> [Directive a]:
In the review of HBO's The Girl, which actress plays Tippi Hedren?
====== Source passage ======
New on Disc: 'The Girl' and more …8 Apr, 2013 By: Mike Clark
Manufactured on demand via Warner Archive
HBO, Drama, $17.95 DVD, NR.
Stars Toby Jones, Sienna Miller, Imelda Staunton.
2012. Tawdry, to be sure, this 90-minute HBO biopic is a kind of lawyer’s brief for the prosecution — one that may or may not be embellished when dramatizing what exactly transpired to Tippi Hedren (played by Sienna Miller) when collaborating with Alfred Hitchcock on The Birds and Marnie in the early 1960s. This was after Hitchcock had moved his production unit over to Universal Pictures at a time when that artistically struggling studio really needed the kind of class and clout he could provide — despite what we realize now was a permanent period of slippage from the astounding 1958-60 “triple” of Vertigo, North by Northwest and Psycho. Not that anyone can sustain the impossible.
====== Recorded data ======
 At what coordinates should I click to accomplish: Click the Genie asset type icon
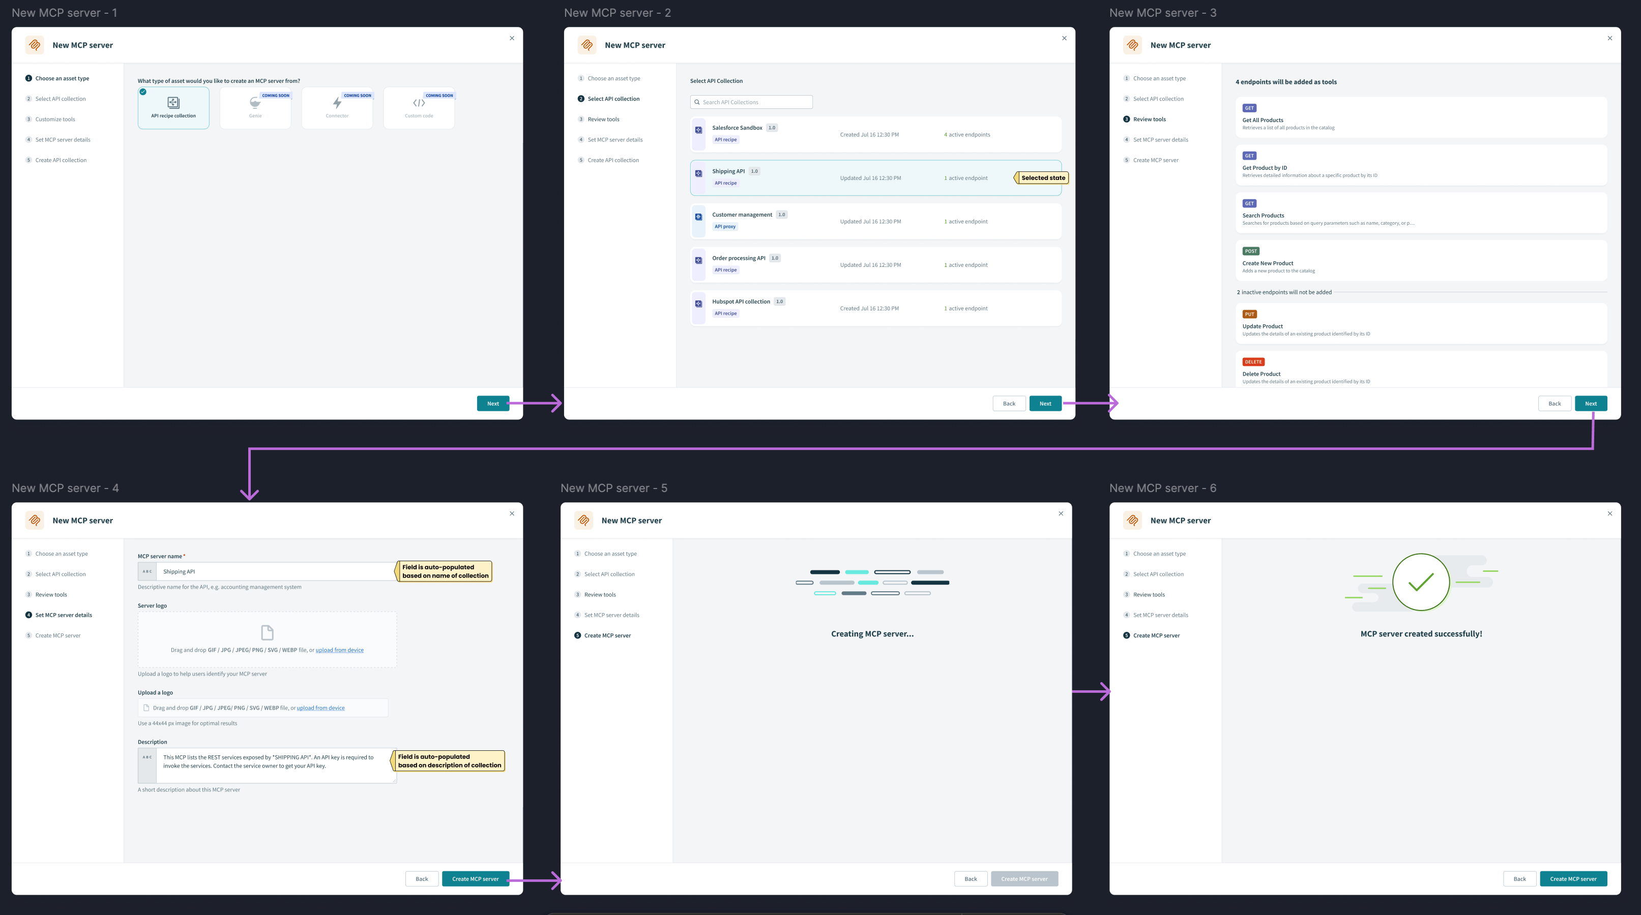coord(255,103)
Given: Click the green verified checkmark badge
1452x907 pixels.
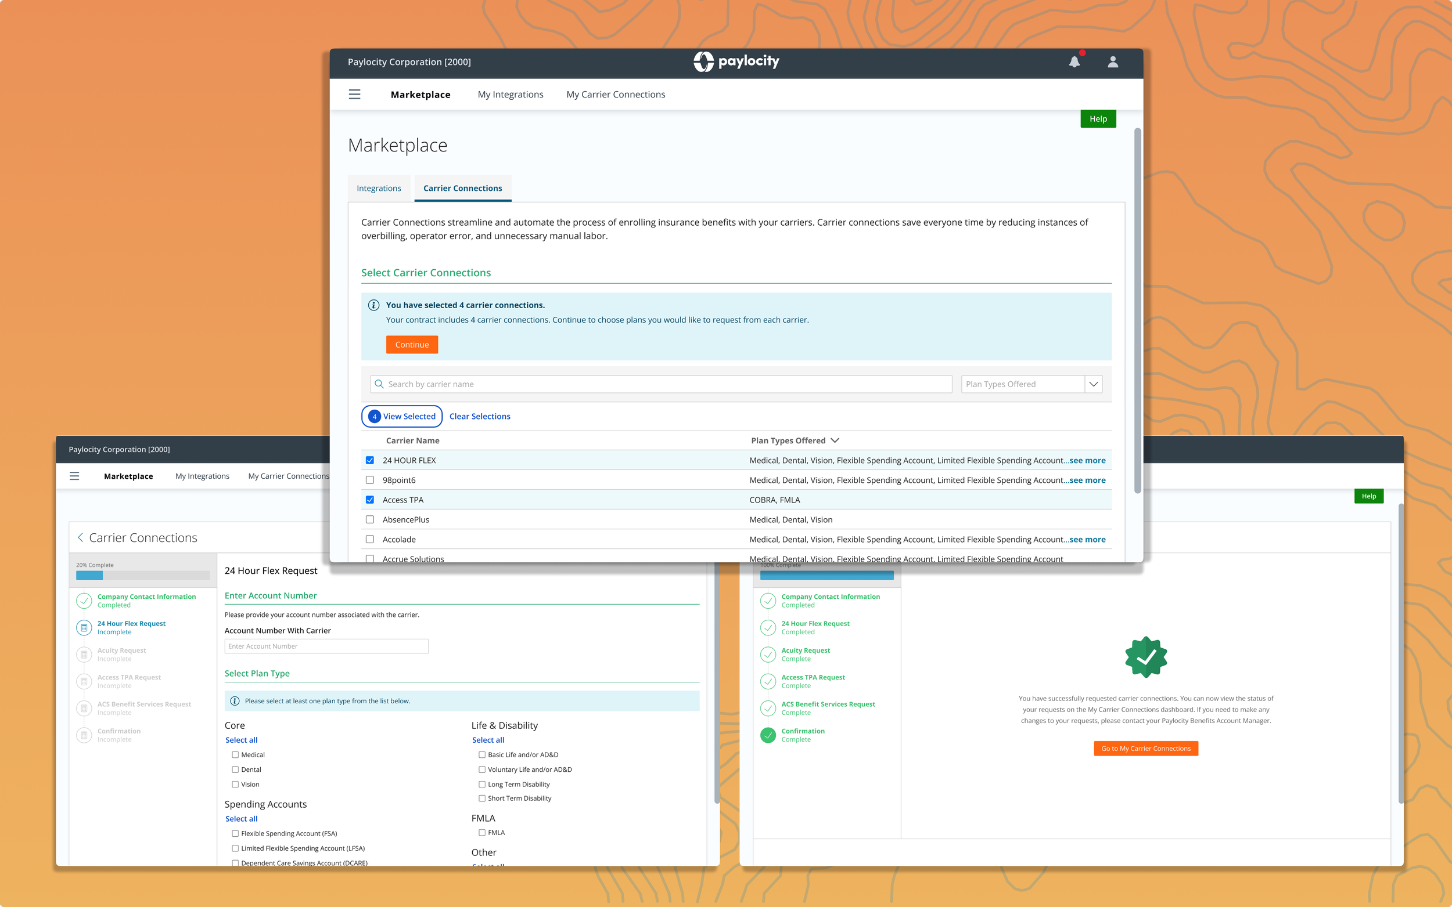Looking at the screenshot, I should click(1145, 657).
======
> [Directive b]:
Echo the entries from the line holding "Given: Click the" through the final line of the entries, inclusive, leaving out the pictures.

> [Right answer a]:
Sienna Miller

> [Right answer b]:
Given: Click the green verified checkmark badge
1452x907 pixels.
Looking at the screenshot, I should click(1145, 657).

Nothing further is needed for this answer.